Bingaman hopes to pass public lands bill
U.S. Sen. Jeff Bingaman hopes to pass an omnibus public lands bill during the lame-duck session that could include protection for hundreds of thousands of acres of land in Doña Ana County.
“As chairman of the Senate Energy and Natural Resources committee, Sen. Bingaman is working to develop a package of public lands bills that could be considered if there is time on the Senate floor during the lame duck session,” Bingaman spokeswoman Jude McCartin said. “It’s still unclear what bills would be in such a package, but he’ll be focusing on legislation with bipartisan support.”
McCartin added that the Organ Mountains – Desert Peaks Wilderness Act, which would designate hundreds of thousands of acres in Doña Ana County as wilderness, received unanimous support in July from the committee Bingaman, D-N.M., chairs.
The New York Times says the outlook for such a bill is unknown. Ultimately, it is up to Majority Leader Harry Reid to decide what bills will be scheduled for a vote on the Senate floor.

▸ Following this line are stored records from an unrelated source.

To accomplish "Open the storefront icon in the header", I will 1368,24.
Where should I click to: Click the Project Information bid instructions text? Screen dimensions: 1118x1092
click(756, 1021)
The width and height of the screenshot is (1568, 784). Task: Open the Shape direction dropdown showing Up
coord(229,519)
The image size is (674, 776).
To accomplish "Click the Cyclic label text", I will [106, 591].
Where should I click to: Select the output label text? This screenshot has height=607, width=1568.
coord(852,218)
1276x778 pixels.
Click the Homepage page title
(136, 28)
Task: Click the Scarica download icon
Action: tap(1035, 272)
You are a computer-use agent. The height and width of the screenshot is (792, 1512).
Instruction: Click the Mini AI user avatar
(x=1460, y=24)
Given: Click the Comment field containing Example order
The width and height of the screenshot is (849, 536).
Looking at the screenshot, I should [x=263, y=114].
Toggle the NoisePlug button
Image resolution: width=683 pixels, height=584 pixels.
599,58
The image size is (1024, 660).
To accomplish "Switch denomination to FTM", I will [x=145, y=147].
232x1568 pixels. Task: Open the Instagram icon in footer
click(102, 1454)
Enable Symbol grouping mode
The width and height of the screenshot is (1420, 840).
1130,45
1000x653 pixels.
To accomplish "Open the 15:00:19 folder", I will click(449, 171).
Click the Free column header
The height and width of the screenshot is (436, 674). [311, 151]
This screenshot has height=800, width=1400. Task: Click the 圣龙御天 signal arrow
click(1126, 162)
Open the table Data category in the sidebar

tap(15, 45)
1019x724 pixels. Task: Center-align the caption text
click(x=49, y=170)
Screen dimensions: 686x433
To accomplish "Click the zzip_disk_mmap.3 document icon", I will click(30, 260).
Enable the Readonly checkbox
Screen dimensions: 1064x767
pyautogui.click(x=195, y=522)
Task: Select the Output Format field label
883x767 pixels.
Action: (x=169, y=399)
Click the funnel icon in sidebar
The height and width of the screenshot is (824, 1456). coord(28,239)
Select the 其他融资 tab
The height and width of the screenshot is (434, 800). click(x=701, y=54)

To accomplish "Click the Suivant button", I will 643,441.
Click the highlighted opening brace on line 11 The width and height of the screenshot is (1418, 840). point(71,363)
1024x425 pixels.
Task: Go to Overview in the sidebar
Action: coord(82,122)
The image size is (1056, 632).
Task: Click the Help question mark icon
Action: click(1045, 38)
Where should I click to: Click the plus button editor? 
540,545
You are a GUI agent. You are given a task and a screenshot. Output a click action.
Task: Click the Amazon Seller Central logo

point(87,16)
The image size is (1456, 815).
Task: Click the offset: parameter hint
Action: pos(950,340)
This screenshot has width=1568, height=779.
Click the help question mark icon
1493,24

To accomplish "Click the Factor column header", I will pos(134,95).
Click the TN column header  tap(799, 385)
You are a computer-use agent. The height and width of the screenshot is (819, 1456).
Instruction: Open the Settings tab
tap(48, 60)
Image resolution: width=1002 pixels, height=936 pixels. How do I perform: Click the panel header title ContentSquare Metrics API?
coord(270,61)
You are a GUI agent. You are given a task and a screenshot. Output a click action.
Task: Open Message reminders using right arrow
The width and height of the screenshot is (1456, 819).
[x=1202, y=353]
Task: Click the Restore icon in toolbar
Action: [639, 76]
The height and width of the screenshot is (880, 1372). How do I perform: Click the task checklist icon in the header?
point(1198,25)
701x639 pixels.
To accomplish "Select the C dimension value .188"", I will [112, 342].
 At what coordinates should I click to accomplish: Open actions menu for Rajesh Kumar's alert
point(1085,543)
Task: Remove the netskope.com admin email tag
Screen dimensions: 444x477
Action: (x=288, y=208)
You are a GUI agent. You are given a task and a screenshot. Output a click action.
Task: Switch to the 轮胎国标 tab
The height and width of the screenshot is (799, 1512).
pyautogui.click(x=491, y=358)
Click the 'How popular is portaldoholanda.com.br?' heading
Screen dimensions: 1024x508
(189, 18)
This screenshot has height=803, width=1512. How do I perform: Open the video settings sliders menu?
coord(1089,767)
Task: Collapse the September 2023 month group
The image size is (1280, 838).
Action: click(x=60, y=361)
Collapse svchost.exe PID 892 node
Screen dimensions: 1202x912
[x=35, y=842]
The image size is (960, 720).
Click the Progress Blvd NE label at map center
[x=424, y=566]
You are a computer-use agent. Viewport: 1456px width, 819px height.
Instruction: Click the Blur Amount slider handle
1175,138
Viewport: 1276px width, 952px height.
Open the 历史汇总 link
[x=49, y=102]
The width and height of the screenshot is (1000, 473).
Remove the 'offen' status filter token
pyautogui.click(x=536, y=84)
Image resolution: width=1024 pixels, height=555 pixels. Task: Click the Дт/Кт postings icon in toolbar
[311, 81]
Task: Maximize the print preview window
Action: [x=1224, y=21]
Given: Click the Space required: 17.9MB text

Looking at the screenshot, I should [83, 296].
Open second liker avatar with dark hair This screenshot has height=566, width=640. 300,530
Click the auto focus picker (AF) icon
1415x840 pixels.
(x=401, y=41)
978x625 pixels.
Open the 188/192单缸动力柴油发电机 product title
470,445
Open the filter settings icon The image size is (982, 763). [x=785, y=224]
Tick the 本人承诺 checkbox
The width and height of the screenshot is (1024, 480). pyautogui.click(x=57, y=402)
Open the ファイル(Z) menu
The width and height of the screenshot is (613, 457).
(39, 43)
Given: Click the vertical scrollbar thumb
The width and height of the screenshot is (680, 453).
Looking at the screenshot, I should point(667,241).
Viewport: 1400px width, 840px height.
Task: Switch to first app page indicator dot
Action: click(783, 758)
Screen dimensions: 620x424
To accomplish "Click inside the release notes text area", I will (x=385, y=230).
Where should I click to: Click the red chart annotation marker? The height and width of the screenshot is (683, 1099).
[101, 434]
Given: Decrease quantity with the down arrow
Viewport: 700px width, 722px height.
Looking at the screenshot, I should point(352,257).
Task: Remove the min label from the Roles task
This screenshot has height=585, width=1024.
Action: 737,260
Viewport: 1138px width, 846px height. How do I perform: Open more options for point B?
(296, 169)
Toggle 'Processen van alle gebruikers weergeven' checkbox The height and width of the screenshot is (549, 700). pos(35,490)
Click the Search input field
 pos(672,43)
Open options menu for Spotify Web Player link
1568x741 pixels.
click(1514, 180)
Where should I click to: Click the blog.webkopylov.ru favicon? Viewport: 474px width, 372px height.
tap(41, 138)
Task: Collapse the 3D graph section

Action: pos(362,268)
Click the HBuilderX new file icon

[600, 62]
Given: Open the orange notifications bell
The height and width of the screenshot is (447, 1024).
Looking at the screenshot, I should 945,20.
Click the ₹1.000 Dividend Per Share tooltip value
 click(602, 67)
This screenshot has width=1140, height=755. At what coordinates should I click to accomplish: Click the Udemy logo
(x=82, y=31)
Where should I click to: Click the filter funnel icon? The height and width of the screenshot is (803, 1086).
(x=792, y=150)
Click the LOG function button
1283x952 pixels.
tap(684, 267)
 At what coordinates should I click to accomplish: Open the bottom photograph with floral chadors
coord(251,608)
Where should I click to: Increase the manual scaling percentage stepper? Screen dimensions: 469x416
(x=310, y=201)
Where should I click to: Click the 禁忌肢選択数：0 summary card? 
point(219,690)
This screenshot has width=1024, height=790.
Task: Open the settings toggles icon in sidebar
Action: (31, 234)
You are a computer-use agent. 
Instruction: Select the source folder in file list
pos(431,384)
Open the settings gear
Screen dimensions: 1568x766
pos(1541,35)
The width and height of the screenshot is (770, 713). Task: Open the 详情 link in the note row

The Times quoted Reid’s spokesman as saying Bingaman’s potential public lands bill is on a “long list of items that are possible.” But he added that there’s “not much time” to get things done.
Many wilderness supporters fear it’s now or never – or at least now or not for a long time – for wilderness in Southern New Mexico. Republican Steve Pearce becomes the area’s congressman again in January, and he opposes the wilderness designation.
U.S. Sen. Tom Udall, D-N.M., “strongly” supports Bingaman’s efforts to get a bill passed before the end of the year, spokesman Marissa Padilla said.
“While the lame duck calendar is still being determined,” she said, “it’s clear that signing the Organ Mountains-Desert Peaks Wilderness Act into law would be a great improvement in terms of access and security over the existing wilderness study areas.”
Teague hasn’t decided whether to support legislation
Even if the bill makes it through the Senate, its future in the House during the lame-duck session is uncertain. Outgoing U.S. Rep. Harry Teague, D-N.M., hasn’t taken a position on the bill, but he says he remains concerned about its effect on border security – even though Bingaman and Udall have worked to address such concerns and received a strong statement in support of their efforts from the head of the Border Patrol.
Teague spokeswoman Kara Kelber said, “with a unique, exceptionally dangerous drug war that has claimed thousands of lives raging just across the border in Mexico, Harry is cautious to endorse legislation until we know more about how the drug war could impact our national security, and it can be conclusively established that the bill will not hinder Border Patrol and local law enforcement efforts to restrict criminal activity, protect against the drug violence in the border region, and secure our border.”
Kelber said Teague “continues to monitor progress of the bill through the Senate, and, if it is considered by the House before the end of the year, will evaluate the bill and make his decision once the legislation is in final form.”
She said Teague opposes efforts to sell public lands for for-profit development.